The Olympic tournament is arguable the most gruelling for players.  Not only does it have a smaller squad size than other tournaments, eighteen players versus the twenty-three allowed for the world cup, but games are also scheduled must closer to each other, every three days.  

While reserves players can replace one of the regular eighteenth in the event of injury, they are otherwise not allowed to play. 

This means that a coach must bring a mix of players who have the tactical abilities to meet anticipated opponents, but also the physical capabilities to deal with what could be six games in 16 to 17 days if they make it to the Bronze or Gold medal game respectively.

These two last friendlies are the place Gustavsson must decide which right set of players can counter what the Matildas will meet in the Group of Death. 

Other than Sweden, they will also face the first ranked USA and twenty-second ranked New Zealand. Whether he can form a team able to exit out of Group G will be seen quite quickly.

Only the top two teams in the group, and the top two third-ranked teams in the tournament, proceed to the quarter-finals. 

Recent performances by the Matildas though have put the prospect of exiting that group stage in doubt.  

The Matildas had a devastating series of defeats in April. They lost 5-2 to second-ranked Germany and received a 5-0 trouncing to the third-ranked Netherlands. 

The Australian women’s play was disjointed, lacking in communication and posed serious questions about the state of their defence.  

Gustavsson has stated that he has discussed those games in length with his staff and is planning to address the key questions that arose both during the Matildas camp and their two friendlies.

He said at the time: “When it comes to building the roster, we need to ensure we have balance across the squad. We need different player types; we need depth in different positions and need some players that provide flexibility between the lines.”  

His current twenty-five woman current squad is a mix of experience and youth.

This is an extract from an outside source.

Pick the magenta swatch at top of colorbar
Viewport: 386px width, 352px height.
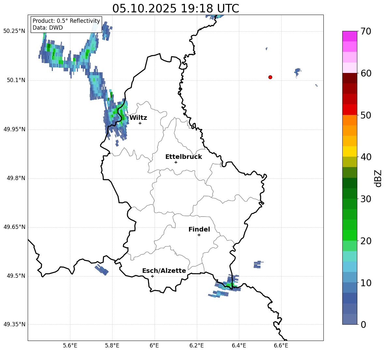click(350, 36)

Four uncapped players are currently in the side.

Melbourne Victory’s Kyra Cooney-Cross, Western Sydney Wanderers' Courtney Nevin, Rosengård’s Charlotte Grant and IL Sandviken’s Teagan Micah have all played for the Young Matildas and are now vying for their first senior cap.

Montpellier’s Mary Fowler, SV Meppen’s Beattie Goad and Melbourne City’s Alex Chidiac are the other young relatively inexperienced players vying for game time and a ticket to Tokyo. 

All have been capped but that is not an assurance of Olympic inclusion.

A surprise inclusion is that of Western Sydney Wanderers’ Caitlin Cooper. The 33-year-old has ten caps and last played for the Matildas in 2018. Meanwhile, Lisa De Vanna fails to make the cut.

To round out this youth Gustavsson has included a number of veterans, both young and mature.  

This includes regular stalwarts Olympiques Lyonnais’ Ellie Carpenter, Everton’s Hayley RASO, Sevilla’s Aivi Luik. 

It also includes a slew of veterans like Hammarby’s Elise Kellond-Knight, Chelsea’s Sam Kerr and Arsenal’s Caitlin Foord and Steph Catley. 

Whether Gustavsson will change his starting line-ups during the Danish and Swedish from those who played the German and Dutch games will be seen. 

Whatever he decides to field though should show his intention for the upcoming Olympic tournament.

Here is a full list of the squad:

Goalkeepers:  Mackenzie ARNOLD (West Ham), Tegan Micah (IL Sandviken), Lydia WILLIAMS (Arsenal)

Defenders: Laura BROCK (Guingamp), Ellie CARPENTER (Olympique Lyonnais), Steph CATLEY (Arsenal), Caitlin COOPER (Western Sydney Wanderers), Beattie Goad (SV Meppen), Charlotte Grant (FC Rosengard), Alanna KENNEDY (Unattached), Courtney Nevin (Western Sydney Wanderers), Clare Polkinhorne (Vittsjo), Emily van Edmond (Unattached)

Midfielders: Alex CHIDIAC (Melbourne City), Kyra Cooney-Cross (Melbourne Victory),  Amy Harrison (PSV Eindhoven), Elise Kellond-Knight ( Hammarby), Aivi Luik (Sevilla), Tameka YALLOP (West Ham)

Forward: Caitlin FOORD (Arsenal), Mary FOWLER (Montpellier), Emily Gielnik (Vittsjo), Sam KERR (Chelsea), Hayley RASO (Everton, Kyah SIMON (PSV Eindhoven).